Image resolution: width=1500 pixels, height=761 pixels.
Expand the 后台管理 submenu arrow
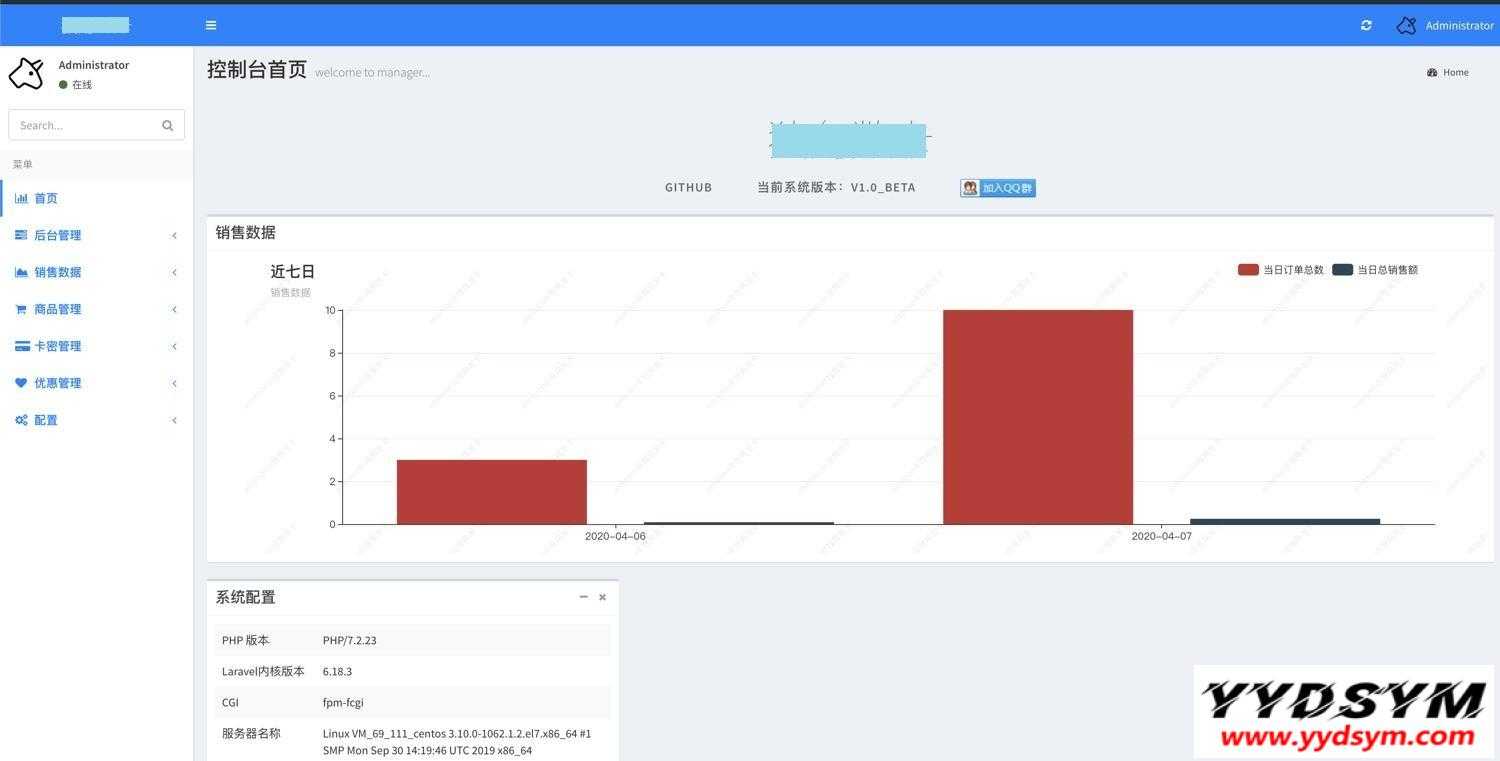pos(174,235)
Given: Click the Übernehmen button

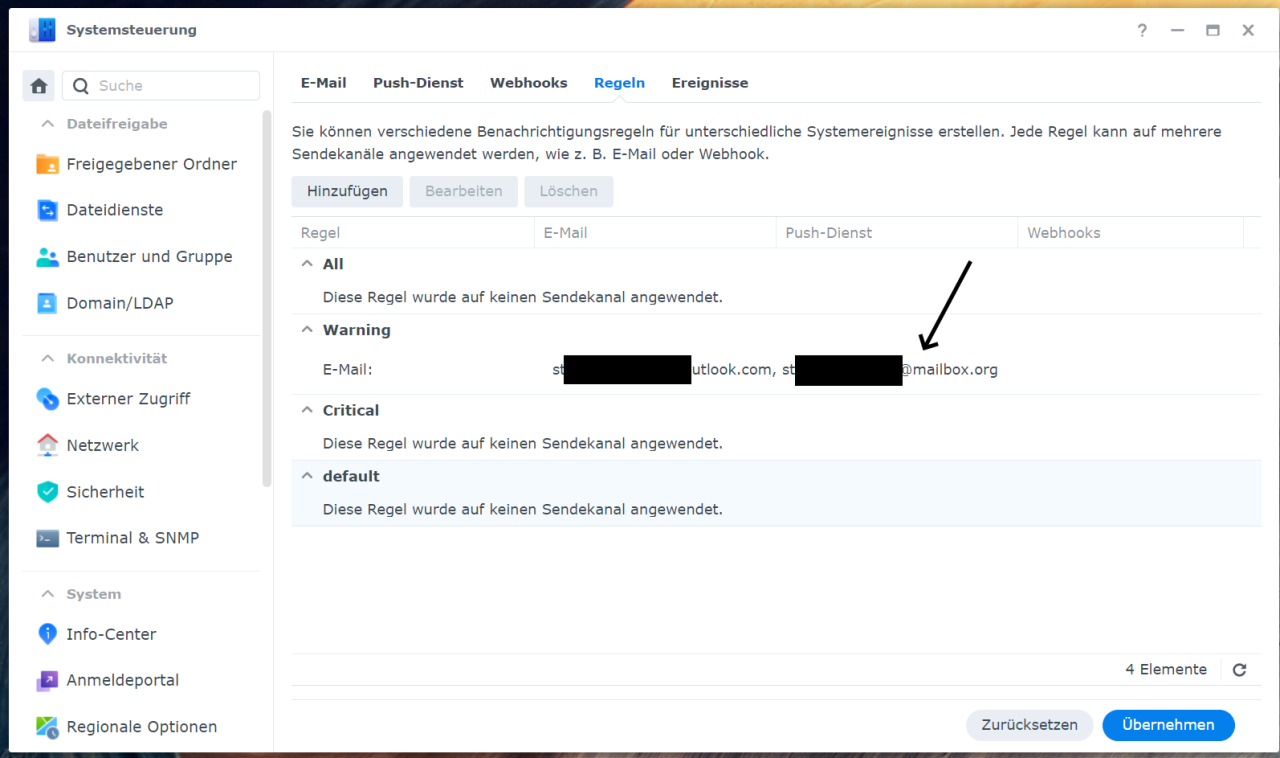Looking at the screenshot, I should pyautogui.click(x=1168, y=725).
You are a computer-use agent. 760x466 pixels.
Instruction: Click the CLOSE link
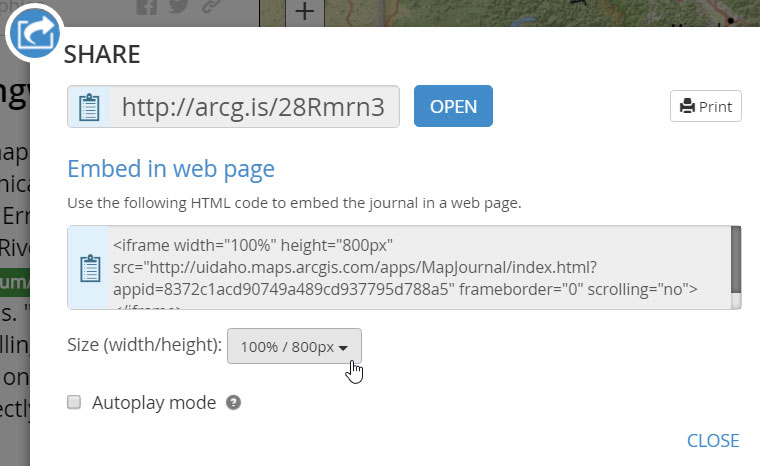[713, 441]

○ ○ ○ ○ ○ ○ ○

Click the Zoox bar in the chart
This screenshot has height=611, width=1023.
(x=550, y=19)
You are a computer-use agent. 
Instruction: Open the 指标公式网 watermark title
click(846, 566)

○ ○ ○ ○ ○ ○ ○

Within the listing above, extract exactly the lines that run from the one containing "Image resolution: width=1500" through the one containing "You are a computer-use agent. 760x466 pixels.", excluding any pictures.

Solution:
Image resolution: width=1500 pixels, height=761 pixels.
Expand the 后台管理 submenu arrow
pos(174,235)
Given: Click the Übernehmen button

Looking at the screenshot, I should pyautogui.click(x=1168, y=725).
You are a computer-use agent. 760x466 pixels.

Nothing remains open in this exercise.